While things are zipping along nicely, I’m still quite unsure where Satelight is headed with this adaptation. They continue to adapt the manga at a pace of a little more than three chapters per episode – brisk, certainly, but not insanely so. And so far there haven’t been any huge, game-changing rewrites that tip off where the series is headed. My suspicion when this started was that we were headed for a repeat of Zetman, a long-running manga crammed into one cour with an original final act, but that was already obvious by this point in that adaptation – not so here. I suppose it’s possible the plan is simply to adapt the first 40-50 chapters and stop, leaving an open invitation to buy the manga, but if I were betting I’d still put my money on an anime-original ending of some sort.
Arata still isn’t shaking the Earth or anything, but story-wise it’s doing a solid job of conveying exactly what this series is – a straightforward, entertaining shounen fantasy with lots of action and a splash of shoujo style. My biggest regret is that Satelight hasn’t given us a richer, more fluid visual experience in the mold of Mouretsu Pirates to do justice to the look of Watase Yuu’s manga – the art is colorful and the character designs have grown on me, but the animation and background detail are, in a word, ordinary. I have no major complaints apart from that – I enjoy the BGM, the casting is fine and the narrative structure (as you’d expect from a rock-solid director like Yasuda-sensei) is excellent.
Several new faces appeared this week, as Hinohara and Konoha arrived at the “Hell on Earth” prison of Gotoya Island, but the most important of them is Kanate (Minagawa Junko). He’s one of the first people they meet upon arrival, when it becomes clear that someone has started a rumor that anyone who brings the head of the “Princess Killer” to the warden will be freed. Gotoya isn’t a traditional prison with cells, but rather a sort of lawless wasteland, where everyone is left to fend for themselves – and Kanata is also fending for his adopted otouto, Ginchi, after both of them were sent to Gotoya for thievery. Kanata is about to take a stab at grabbing the head in question when “The Reckoning” begins – a daily ritual where two prisoners are sucked into giant tubes where, presumably, they meet their end.

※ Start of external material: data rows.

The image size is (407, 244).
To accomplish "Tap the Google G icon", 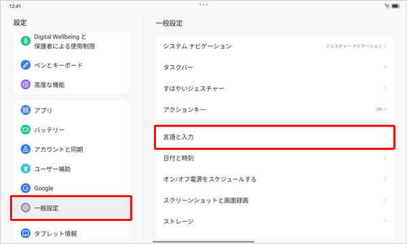I will click(26, 188).
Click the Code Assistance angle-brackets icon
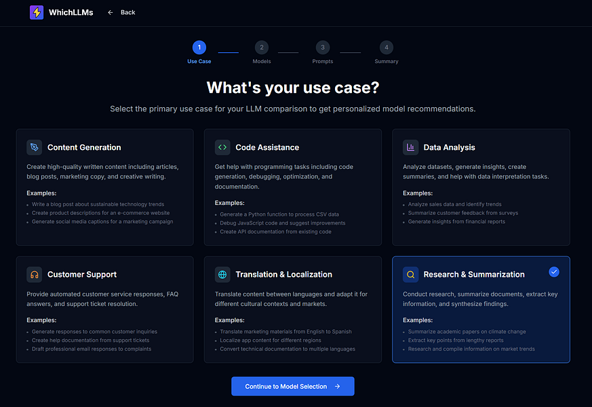This screenshot has height=407, width=592. pyautogui.click(x=222, y=147)
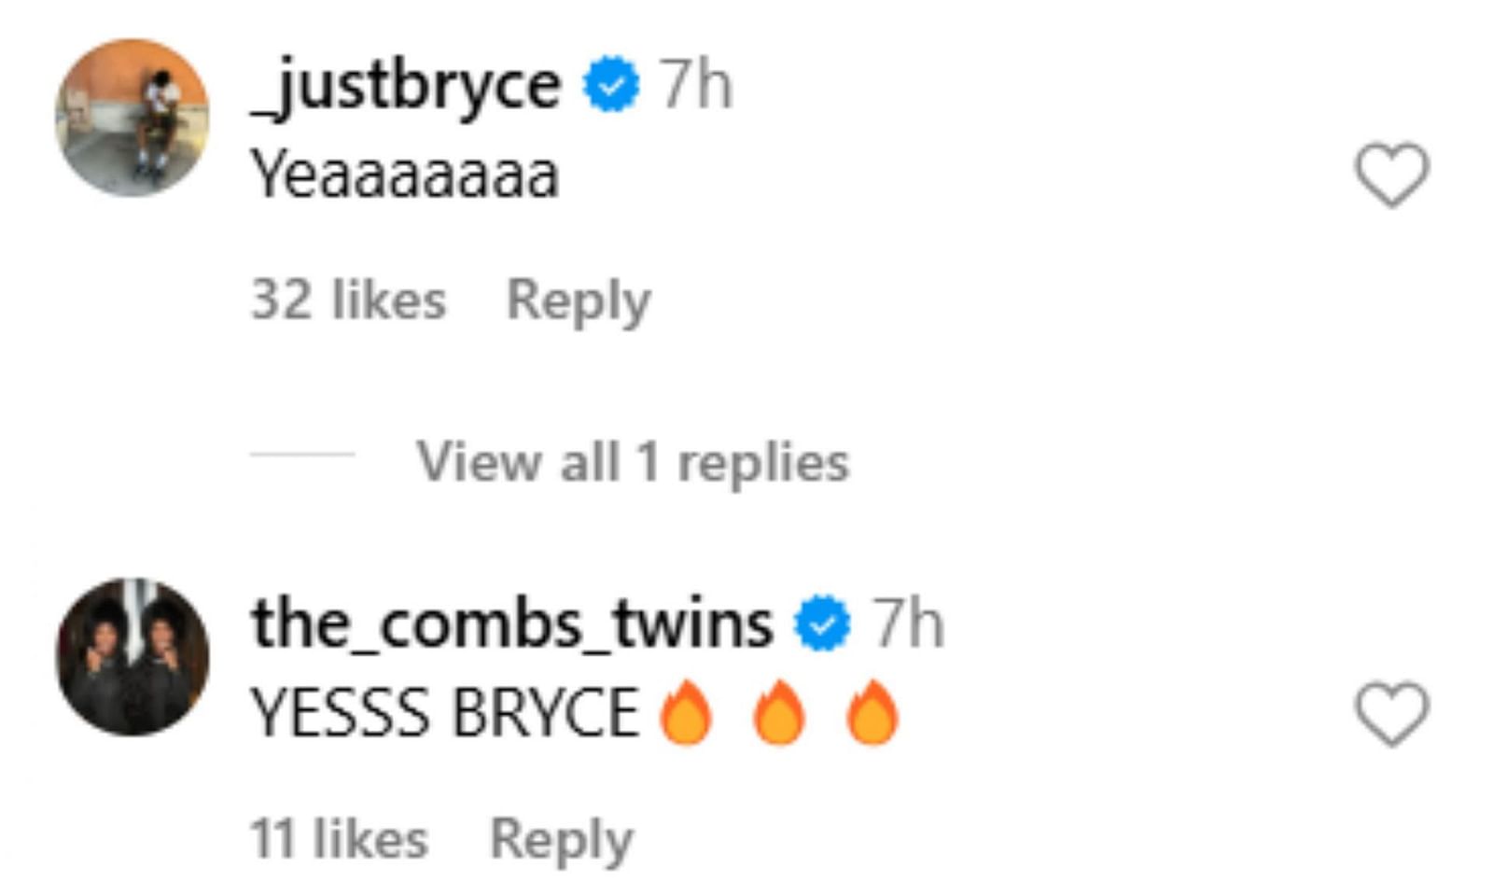Select the YESSS BRYCE comment text
The height and width of the screenshot is (896, 1493).
click(444, 714)
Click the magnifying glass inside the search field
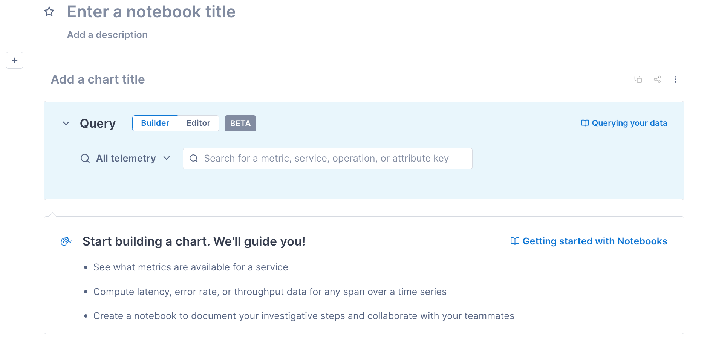710x342 pixels. 194,158
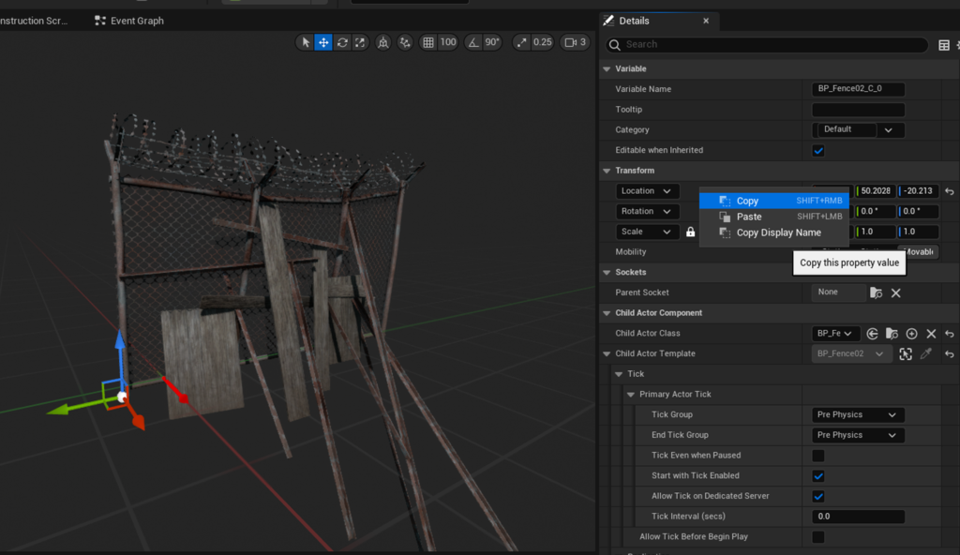Toggle the grid snapping icon

click(x=428, y=42)
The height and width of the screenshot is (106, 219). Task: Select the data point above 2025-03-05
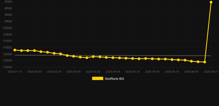pyautogui.click(x=74, y=56)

Kanata is an important character, and he strikes the right notes in his first appearance, largely thanks to the casting of Minagawa-san – who’s about as good as any female seiyuu at portraying boys. There are those who feel the Kanate-Ginchi thread is the most emotionally involving in the manga, and I’m pleased that by first appearances, it appears that it’s not going to be shafted by the adaptation. It isn’t hard to see that Hinohara and Kanata were always going to end up allies in a place where real friends are few and far between, despite their rough start – in addition to a pass at taking Hinohara’s head Kanate ends up claiming Konoha after he rescues her when she takes a tumble (not that he has any clue what to do with her). Hinohara also finds another seemingly friendly face in Osome, the female prisoner who feeds him what little information he has about Gotoya.
What we didn’t see in this episode was Arata, or any sign of modern-day Tokyo. For those interested that’s not a shift – they didn’t get any play at this point in the manga either. There’s an awful lot happening in Amawakuni at the moment what with Hinohara and Konoha arriving in Gotoya, not to mention that he’s just been asked by the dying Princess Kikuri to find her before she dies, and to rule the land in her place. Hinohara’s arc at this point looks very much like a standard shounen hero’s – the reluctant boy full of self-doubt forced to shoulder the responsibility for many others and to grow up. Well, Watase-sensei is working her first shounen series here, so I suppose it’s natural she’d take her cues from established precedent – but as the story progresses, both Hinohara and Arata Kangatari reveal more of their actual bloodline. I only hope the anime is able to portray that with as much accuracy as they’ve portrayed the direct approach of the first chapters.